However, organizational restructuring itself is not uncommon; what truly puzzled outsiders was the clustering of these departures: many leaving were from the founding team, and it wasn't isolated cases but a wave of personnel changes happening within an extremely short timeframe. Below is a departure timeline compiled from public information.

xAI Departure Timeline (Public Information Summary)

Feb 6, Ayush Jaiswal (Engineer) wrote: "This is my last week at xAI. I'll be spending time with family over the next few months while tinkering with some AI-related stuff."

Feb 7, Shayan Salehian (Responsible for product infrastructure and model post-training behavior, formerly at X) wrote: "I've left xAI to start something new, officially ending my more than 7 years at Twitter, X, and xAI, with immense gratitude." He also mentioned that working closely with Musk taught him "obsessive attention to detail, an almost insane sense of urgency, and thinking from first principles."

Feb 9, Simon Zhai (Technical Staff) wrote: "Today is my last day at xAI, very grateful for the opportunity. It's been an amazing journey."

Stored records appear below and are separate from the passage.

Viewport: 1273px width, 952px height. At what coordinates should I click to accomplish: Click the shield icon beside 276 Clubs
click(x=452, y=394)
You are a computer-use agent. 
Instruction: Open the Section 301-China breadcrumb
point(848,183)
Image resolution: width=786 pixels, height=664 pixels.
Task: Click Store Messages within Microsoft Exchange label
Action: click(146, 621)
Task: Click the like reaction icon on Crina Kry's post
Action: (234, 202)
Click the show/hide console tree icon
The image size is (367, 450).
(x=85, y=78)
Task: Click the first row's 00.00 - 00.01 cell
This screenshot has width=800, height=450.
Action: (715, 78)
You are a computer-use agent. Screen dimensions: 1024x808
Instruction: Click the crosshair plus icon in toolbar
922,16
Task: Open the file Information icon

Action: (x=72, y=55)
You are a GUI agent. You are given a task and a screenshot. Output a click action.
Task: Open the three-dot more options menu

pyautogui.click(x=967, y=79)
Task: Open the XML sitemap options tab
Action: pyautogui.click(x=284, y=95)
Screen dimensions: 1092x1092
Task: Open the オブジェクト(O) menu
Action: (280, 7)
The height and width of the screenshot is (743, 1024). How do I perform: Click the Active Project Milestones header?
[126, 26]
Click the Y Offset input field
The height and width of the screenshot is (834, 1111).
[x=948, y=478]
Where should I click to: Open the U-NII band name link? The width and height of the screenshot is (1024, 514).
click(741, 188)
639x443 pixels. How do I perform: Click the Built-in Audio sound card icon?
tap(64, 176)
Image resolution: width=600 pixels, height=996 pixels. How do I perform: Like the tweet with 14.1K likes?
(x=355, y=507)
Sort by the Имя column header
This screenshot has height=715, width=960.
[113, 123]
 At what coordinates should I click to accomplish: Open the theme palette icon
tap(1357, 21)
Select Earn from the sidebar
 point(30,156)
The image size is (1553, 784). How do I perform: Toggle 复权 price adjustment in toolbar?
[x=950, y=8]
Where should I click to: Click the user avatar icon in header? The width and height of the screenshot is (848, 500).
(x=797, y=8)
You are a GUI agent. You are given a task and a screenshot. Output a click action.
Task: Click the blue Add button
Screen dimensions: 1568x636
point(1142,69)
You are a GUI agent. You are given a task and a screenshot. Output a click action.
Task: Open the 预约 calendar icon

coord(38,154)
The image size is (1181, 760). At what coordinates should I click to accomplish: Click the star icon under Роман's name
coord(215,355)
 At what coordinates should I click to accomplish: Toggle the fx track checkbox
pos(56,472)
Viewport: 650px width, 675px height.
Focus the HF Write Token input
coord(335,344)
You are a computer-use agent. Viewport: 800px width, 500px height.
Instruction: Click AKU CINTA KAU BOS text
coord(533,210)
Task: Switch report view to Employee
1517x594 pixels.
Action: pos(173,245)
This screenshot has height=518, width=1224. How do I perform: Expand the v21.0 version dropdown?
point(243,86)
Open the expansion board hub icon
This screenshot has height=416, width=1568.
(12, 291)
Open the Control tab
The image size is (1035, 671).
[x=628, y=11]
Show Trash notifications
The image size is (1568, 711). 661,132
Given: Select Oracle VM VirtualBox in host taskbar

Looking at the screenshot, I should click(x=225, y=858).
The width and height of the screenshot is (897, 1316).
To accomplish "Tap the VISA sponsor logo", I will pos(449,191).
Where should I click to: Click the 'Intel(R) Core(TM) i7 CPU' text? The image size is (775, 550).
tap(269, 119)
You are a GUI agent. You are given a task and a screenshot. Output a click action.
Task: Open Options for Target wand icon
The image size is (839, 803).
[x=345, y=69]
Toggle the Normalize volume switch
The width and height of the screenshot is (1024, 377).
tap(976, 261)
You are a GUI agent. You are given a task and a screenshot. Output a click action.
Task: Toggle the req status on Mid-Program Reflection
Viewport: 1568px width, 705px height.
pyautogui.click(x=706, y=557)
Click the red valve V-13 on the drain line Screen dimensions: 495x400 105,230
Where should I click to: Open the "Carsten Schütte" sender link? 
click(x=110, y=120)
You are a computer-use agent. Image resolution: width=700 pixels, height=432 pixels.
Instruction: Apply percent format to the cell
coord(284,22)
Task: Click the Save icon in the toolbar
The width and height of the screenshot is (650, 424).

Feb 9, Yuhuai (Tony) Wu (Co-founder, Head of Reasoning) wrote: "I resigned from xAI today. Time for a new chapter. This is an era of possibilities: a small team equipped with AI can move mountains, redefining what's possible."

Feb 10, Jimmy Ba (Co-founder, Head of Research & Safety) wrote: "Today is my last day at xAI. With the right tools, we are moving towards a 100x productivity era. Recursive self-improvement loops are likely to go live within the next 12 months. Time to recalibrate my macro 'gradient'. 2026 will be crazy, and likely the busiest year yet for the future of our species."

Feb 10, Vahid Kazemi (Machine Learning PhD) wrote that he left xAI "a few weeks ago" and stated: "In my opinion, all AI labs are doing the same thing, which is boring. I think there is much more creative space, so I'm going to start something new."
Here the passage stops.